** start SUPPLIED ENTRIES **
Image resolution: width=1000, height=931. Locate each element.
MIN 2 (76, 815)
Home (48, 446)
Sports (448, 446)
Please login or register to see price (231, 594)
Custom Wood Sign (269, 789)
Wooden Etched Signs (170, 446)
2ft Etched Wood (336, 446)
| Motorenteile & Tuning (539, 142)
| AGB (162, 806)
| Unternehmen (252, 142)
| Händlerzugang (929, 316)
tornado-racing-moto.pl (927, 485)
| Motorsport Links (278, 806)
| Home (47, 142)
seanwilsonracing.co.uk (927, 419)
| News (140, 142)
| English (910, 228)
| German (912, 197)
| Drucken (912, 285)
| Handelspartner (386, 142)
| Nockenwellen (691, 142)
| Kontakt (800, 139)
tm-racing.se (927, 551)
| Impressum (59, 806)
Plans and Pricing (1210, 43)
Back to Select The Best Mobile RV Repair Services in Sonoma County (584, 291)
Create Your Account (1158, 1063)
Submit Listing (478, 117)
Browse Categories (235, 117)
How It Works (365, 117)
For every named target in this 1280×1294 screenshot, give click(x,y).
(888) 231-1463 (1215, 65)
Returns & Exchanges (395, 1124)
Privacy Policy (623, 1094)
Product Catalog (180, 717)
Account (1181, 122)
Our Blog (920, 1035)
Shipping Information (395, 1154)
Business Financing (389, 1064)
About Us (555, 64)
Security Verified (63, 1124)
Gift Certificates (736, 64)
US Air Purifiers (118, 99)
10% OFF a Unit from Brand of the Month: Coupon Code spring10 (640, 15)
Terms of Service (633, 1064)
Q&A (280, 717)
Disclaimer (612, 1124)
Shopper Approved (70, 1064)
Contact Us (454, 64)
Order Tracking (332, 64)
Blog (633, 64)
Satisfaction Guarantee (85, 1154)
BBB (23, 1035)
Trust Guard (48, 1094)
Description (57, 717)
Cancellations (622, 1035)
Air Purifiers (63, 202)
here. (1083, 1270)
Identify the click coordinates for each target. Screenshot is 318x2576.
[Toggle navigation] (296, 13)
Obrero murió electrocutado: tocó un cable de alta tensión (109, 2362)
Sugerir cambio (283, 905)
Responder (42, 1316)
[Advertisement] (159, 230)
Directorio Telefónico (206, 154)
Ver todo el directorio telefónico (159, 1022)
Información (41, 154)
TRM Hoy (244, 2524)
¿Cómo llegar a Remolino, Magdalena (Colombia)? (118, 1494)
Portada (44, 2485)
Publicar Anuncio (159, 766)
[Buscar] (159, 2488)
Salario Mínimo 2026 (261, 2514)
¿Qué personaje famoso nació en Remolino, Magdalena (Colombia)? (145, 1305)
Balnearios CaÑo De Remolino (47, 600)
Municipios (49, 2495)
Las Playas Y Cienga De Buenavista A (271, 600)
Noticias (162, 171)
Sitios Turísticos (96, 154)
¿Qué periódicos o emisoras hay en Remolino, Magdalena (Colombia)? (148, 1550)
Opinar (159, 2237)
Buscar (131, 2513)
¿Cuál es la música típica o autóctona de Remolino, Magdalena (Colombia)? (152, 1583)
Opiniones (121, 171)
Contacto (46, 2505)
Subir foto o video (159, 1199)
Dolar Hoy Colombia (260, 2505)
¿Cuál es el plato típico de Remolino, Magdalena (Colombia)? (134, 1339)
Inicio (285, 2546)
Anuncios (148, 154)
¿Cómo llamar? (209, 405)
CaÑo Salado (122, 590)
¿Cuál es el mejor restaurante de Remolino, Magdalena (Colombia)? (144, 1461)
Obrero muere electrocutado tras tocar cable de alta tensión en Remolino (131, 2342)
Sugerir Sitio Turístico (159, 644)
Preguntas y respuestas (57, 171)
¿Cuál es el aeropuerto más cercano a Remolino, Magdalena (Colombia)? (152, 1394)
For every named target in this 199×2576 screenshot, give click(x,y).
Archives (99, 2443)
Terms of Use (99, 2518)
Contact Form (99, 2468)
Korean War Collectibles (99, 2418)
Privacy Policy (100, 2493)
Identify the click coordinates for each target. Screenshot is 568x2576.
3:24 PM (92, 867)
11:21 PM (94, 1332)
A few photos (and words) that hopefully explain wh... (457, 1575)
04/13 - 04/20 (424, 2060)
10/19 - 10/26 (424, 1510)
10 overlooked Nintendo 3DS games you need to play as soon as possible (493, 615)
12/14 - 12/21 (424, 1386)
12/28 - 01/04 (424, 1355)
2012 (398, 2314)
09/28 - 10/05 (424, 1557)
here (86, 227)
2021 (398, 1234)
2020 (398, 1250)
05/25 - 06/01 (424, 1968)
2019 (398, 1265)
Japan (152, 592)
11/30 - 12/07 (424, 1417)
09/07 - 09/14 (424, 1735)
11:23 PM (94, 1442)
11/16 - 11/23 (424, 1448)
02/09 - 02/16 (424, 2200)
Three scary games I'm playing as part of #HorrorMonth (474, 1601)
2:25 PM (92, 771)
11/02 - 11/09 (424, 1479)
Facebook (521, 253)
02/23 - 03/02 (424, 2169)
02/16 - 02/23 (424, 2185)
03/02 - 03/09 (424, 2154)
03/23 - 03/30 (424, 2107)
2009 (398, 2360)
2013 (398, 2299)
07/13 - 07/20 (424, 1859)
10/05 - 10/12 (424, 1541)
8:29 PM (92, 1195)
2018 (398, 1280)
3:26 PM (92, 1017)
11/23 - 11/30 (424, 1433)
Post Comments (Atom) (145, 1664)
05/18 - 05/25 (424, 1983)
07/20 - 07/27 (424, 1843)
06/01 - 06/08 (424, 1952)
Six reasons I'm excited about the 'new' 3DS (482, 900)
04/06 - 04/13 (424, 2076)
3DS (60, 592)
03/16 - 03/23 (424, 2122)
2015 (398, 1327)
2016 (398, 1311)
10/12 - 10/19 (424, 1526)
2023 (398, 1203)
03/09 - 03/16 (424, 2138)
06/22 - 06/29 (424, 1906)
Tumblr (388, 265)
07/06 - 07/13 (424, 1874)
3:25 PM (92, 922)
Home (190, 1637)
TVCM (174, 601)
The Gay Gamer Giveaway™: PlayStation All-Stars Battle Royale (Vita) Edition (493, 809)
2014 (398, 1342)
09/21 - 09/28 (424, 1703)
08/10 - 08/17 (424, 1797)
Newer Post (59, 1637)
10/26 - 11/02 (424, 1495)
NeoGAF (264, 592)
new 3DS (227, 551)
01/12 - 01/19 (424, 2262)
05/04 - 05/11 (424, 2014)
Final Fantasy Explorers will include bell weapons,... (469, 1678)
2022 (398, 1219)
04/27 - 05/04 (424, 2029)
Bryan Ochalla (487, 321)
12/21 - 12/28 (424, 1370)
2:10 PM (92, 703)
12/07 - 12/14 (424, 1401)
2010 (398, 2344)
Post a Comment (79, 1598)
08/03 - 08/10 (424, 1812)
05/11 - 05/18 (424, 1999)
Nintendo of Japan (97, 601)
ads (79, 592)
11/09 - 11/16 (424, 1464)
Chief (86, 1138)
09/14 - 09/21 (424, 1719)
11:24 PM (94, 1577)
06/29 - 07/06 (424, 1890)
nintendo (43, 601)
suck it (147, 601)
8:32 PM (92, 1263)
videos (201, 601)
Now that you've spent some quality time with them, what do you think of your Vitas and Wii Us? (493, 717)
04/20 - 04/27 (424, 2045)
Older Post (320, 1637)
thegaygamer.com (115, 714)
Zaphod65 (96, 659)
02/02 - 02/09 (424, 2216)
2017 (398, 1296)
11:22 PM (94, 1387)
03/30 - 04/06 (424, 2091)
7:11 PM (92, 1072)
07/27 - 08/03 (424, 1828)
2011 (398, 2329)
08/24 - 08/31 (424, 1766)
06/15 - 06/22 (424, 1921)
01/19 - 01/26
** end SUPPLIED ENTRIES **
→ WHAT NEEDS TO BE DONE: Lay out all of the lines above as a numbered list, leaving out any blank lines.

→ COMPLETE ANSWER:
1. Image resolution: width=1000, height=931. Locate each element.
2. MIN 2 (76, 815)
3. Home (48, 446)
4. Sports (448, 446)
5. Please login or register to see price (231, 594)
6. Custom Wood Sign (269, 789)
7. Wooden Etched Signs (170, 446)
8. 2ft Etched Wood (336, 446)
9. | Motorenteile & Tuning (539, 142)
10. | AGB (162, 806)
11. | Unternehmen (252, 142)
12. | Händlerzugang (929, 316)
13. tornado-racing-moto.pl (927, 485)
14. | Motorsport Links (278, 806)
15. | Home (47, 142)
16. seanwilsonracing.co.uk (927, 419)
17. | News (140, 142)
18. | English (910, 228)
19. | German (912, 197)
20. | Drucken (912, 285)
21. | Handelspartner (386, 142)
22. | Nockenwellen (691, 142)
23. | Kontakt (800, 139)
24. tm-racing.se (927, 551)
25. | Impressum (59, 806)
26. Plans and Pricing (1210, 43)
27. Back to Select The Best Mobile RV Repair Services in Sonoma County (584, 291)
28. Create Your Account (1158, 1063)
29. Submit Listing (478, 117)
30. Browse Categories (235, 117)
31. How It Works (365, 117)
32. For every named target in this 1280×1294 screenshot, give click(x,y).
33. (888) 231-1463 (1215, 65)
34. Returns & Exchanges (395, 1124)
35. Privacy Policy (623, 1094)
36. Product Catalog (180, 717)
37. Account (1181, 122)
38. Our Blog (920, 1035)
39. Shipping Information (395, 1154)
40. Business Financing (389, 1064)
41. About Us (555, 64)
42. Security Verified (63, 1124)
43. Gift Certificates (736, 64)
44. US Air Purifiers (118, 99)
45. 10% OFF a Unit from Brand of the Month: Coupon Code spring10 (640, 15)
46. Terms of Service (633, 1064)
47. Q&A (280, 717)
48. Disclaimer (612, 1124)
49. Shopper Approved (70, 1064)
50. Contact Us (454, 64)
51. Order Tracking (332, 64)
52. Blog (633, 64)
53. Satisfaction Guarantee (85, 1154)
54. BBB (23, 1035)
55. Trust Guard (48, 1094)
56. Description (57, 717)
57. Cancellations (622, 1035)
58. Air Purifiers (63, 202)
59. here. (1083, 1270)
60. Identify the click coordinates for each target. Screenshot is 318x2576.
61. [Toggle navigation] (296, 13)
62. Obrero murió electrocutado: tocó un cable de alta tensión (109, 2362)
63. Sugerir cambio (283, 905)
64. Responder (42, 1316)
65. [Advertisement] (159, 230)
66. Directorio Telefónico (206, 154)
67. Ver todo el directorio telefónico (159, 1022)
68. Información (41, 154)
69. TRM Hoy (244, 2524)
70. ¿Cómo llegar a Remolino, Magdalena (Colombia)? (118, 1494)
71. Portada (44, 2485)
72. Publicar Anuncio (159, 766)
73. [Buscar] (159, 2488)
74. Salario Mínimo 2026 (261, 2514)
75. ¿Qué personaje famoso nació en Remolino, Magdalena (Colombia)? (145, 1305)
76. Balnearios CaÑo De Remolino (47, 600)
77. Municipios (49, 2495)
78. Las Playas Y Cienga De Buenavista A (271, 600)
79. Noticias (162, 171)
80. Sitios Turísticos (96, 154)
81. ¿Qué periódicos o emisoras hay en Remolino, Magdalena (Colombia)? (148, 1550)
82. Opinar (159, 2237)
83. Buscar (131, 2513)
84. ¿Cuál es la música típica o autóctona de Remolino, Magdalena (Colombia)? (152, 1583)
85. Opiniones (121, 171)
86. Contacto (46, 2505)
87. Subir foto o video (159, 1199)
88. Dolar Hoy Colombia (260, 2505)
89. ¿Cuál es el plato típico de Remolino, Magdalena (Colombia)? (134, 1339)
90. Inicio (285, 2546)
91. Anuncios (148, 154)
92. ¿Cómo llamar? (209, 405)
93. CaÑo Salado (122, 590)
94. ¿Cuál es el mejor restaurante de Remolino, Magdalena (Colombia)? (144, 1461)
95. Obrero muere electrocutado tras tocar cable de alta tensión en Remolino (131, 2342)
96. Sugerir Sitio Turístico (159, 644)
97. Preguntas y respuestas (57, 171)
98. ¿Cuál es el aeropuerto más cercano a Remolino, Magdalena (Colombia)? (152, 1394)
99. For every named target in this 199×2576 screenshot, give click(x,y).
100. Archives (99, 2443)
101. Terms of Use (99, 2518)
102. Contact Form (99, 2468)
103. Korean War Collectibles (99, 2418)
104. Privacy Policy (100, 2493)
105. Identify the click coordinates for each target. Screenshot is 568x2576.
106. 3:24 PM (92, 867)
107. 11:21 PM (94, 1332)
108. A few photos (and words) that hopefully explain wh... (457, 1575)
109. 04/13 - 04/20 (424, 2060)
110. 10/19 - 10/26 (424, 1510)
111. 10 overlooked Nintendo 3DS games you need to play as soon as possible (493, 615)
112. 12/14 - 12/21 (424, 1386)
113. 12/28 - 01/04 (424, 1355)
114. 2012 (398, 2314)
115. 09/28 - 10/05 (424, 1557)
116. here (86, 227)
117. 2021 (398, 1234)
118. 2020 (398, 1250)
119. 05/25 - 06/01 (424, 1968)
120. 2019 (398, 1265)
121. Japan (152, 592)
122. 11/30 - 12/07 (424, 1417)
123. 09/07 - 09/14 (424, 1735)
124. 11:23 PM (94, 1442)
125. 11/16 - 11/23 (424, 1448)
126. 02/09 - 02/16 (424, 2200)
127. Three scary games I'm playing as part of #HorrorMonth (474, 1601)
128. 2:25 PM (92, 771)
129. 11/02 - 11/09 (424, 1479)
130. Facebook (521, 253)
131. 02/23 - 03/02 (424, 2169)
132. 02/16 - 02/23 (424, 2185)
133. 03/02 - 03/09 (424, 2154)
134. 03/23 - 03/30 (424, 2107)
135. 2009 (398, 2360)
136. 2013 (398, 2299)
137. 07/13 - 07/20 (424, 1859)
138. 10/05 - 10/12 (424, 1541)
139. 8:29 PM (92, 1195)
140. 2018 (398, 1280)
141. 3:26 PM (92, 1017)
142. 11/23 - 11/30 (424, 1433)
143. Post Comments (Atom) (145, 1664)
144. 05/18 - 05/25 (424, 1983)
145. 07/20 - 07/27 (424, 1843)
146. 06/01 - 06/08 (424, 1952)
147. Six reasons I'm excited about the 'new' 3DS (482, 900)
148. 04/06 - 04/13 (424, 2076)
149. 3DS (60, 592)
150. 03/16 - 03/23 (424, 2122)
151. 2015 (398, 1327)
152. 2016 (398, 1311)
153. 10/12 - 10/19 (424, 1526)
154. 2023 (398, 1203)
155. 03/09 - 03/16 (424, 2138)
156. 06/22 - 06/29 (424, 1906)
157. Tumblr (388, 265)
158. 07/06 - 07/13 (424, 1874)
159. 3:25 PM (92, 922)
160. Home (190, 1637)
161. TVCM (174, 601)
162. The Gay Gamer Giveaway™: PlayStation All-Stars Battle Royale (Vita) Edition (493, 809)
163. 2014 (398, 1342)
164. 09/21 - 09/28 (424, 1703)
165. 08/10 - 08/17 (424, 1797)
166. Newer Post (59, 1637)
167. 10/26 - 11/02 (424, 1495)
168. NeoGAF (264, 592)
169. new 3DS (227, 551)
170. 01/12 - 01/19 (424, 2262)
171. 05/04 - 05/11 (424, 2014)
172. Final Fantasy Explorers will include bell weapons,... (469, 1678)
173. 2022 (398, 1219)
174. 04/27 - 05/04 (424, 2029)
175. Bryan Ochalla (487, 321)
176. 12/21 - 12/28 (424, 1370)
177. 2:10 PM (92, 703)
178. 12/07 - 12/14 (424, 1401)
179. 2010 (398, 2344)
180. Post a Comment (79, 1598)
181. 08/03 - 08/10 (424, 1812)
182. 05/11 - 05/18 (424, 1999)
183. Nintendo of Japan (97, 601)
184. ads (79, 592)
185. 11/09 - 11/16 (424, 1464)
186. Chief (86, 1138)
187. 09/14 - 09/21 (424, 1719)
188. 11:24 PM (94, 1577)
189. 06/29 - 07/06 (424, 1890)
190. nintendo (43, 601)
191. suck it (147, 601)
192. 8:32 PM (92, 1263)
193. videos (201, 601)
194. Now that you've spent some quality time with them, what do you think of your Vitas and Wii Us? (493, 717)
195. 04/20 - 04/27 (424, 2045)
196. Older Post (320, 1637)
197. thegaygamer.com (115, 714)
198. Zaphod65 (96, 659)
199. 02/02 - 02/09 (424, 2216)
200. 2017 (398, 1296)
201. 11:22 PM (94, 1387)
202. 03/30 - 04/06 (424, 2091)
203. 7:11 PM (92, 1072)
204. 07/27 - 08/03 (424, 1828)
205. 2011 (398, 2329)
206. 08/24 - 08/31 (424, 1766)
207. 06/15 - 06/22 (424, 1921)
208. 01/19 - 01/26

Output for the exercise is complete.